In wrestling, as in life, there is favoritism. Backstage politicking is practically the lifeblood of the entire industry, especially in WWE. As diehard fans, we tend to become just as fanatical, if not more so, about the company's backstage machinations as the in-ring product itself.
WWE has a mixed history of talent relations. For every current superstar smiling and saying it's the greatest place on the planet to work, there is another going off on a podcast about the mistreatment and politics that sapped them of their desire to ever work another match in their lives. It baffles the minds of many fans why their overtly talented favorites can sometimes be relegated to midcard obscurity while under-skilled muscle men and aging part-timers reign supreme in the main event.

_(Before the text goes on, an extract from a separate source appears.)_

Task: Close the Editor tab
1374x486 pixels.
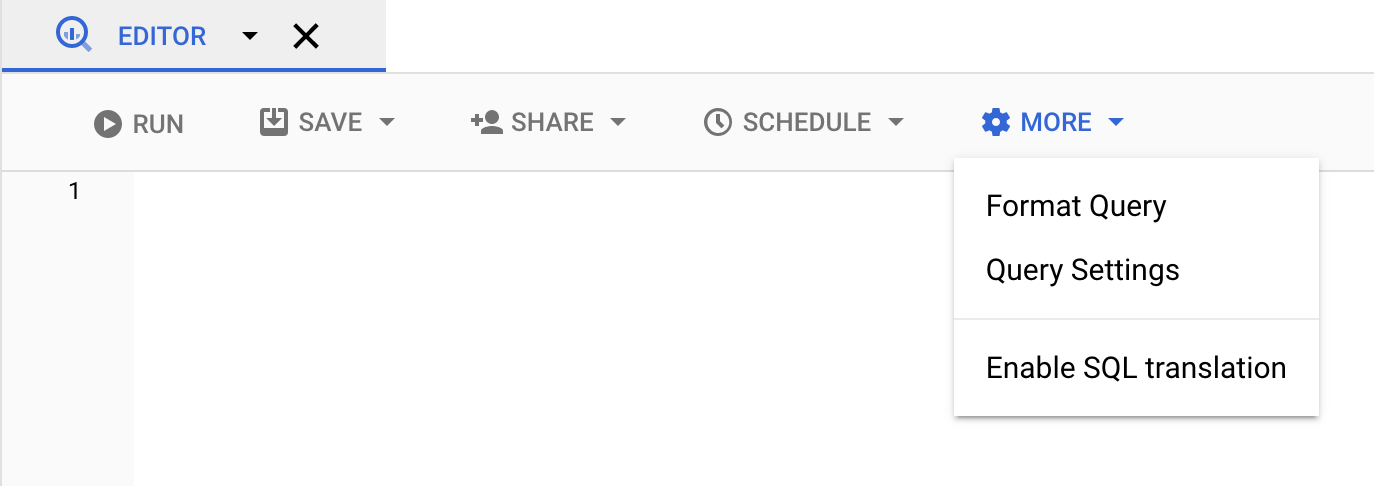Action: [305, 37]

The variations of favoritism in WWE are wide; some superstars work cushy part-time contracts while still out-earning full-timers, while others are booked on television as unstoppable forces, hot commodities, seat-filling spectacles. The spectrum of poor treatment is equally varied. Some wrestlers are booked into embarrassing angles, while others take issue with the physical and mental costs of WWE superstardom.
In many cases, the wrestler's backstage standing has had clear effects on their onscreen portrayal, while in others the opposite is true. Regardless of the specifics, the following 16 wrestlers exemplify the wildly different peaks and valleys of life as a WWE superstar.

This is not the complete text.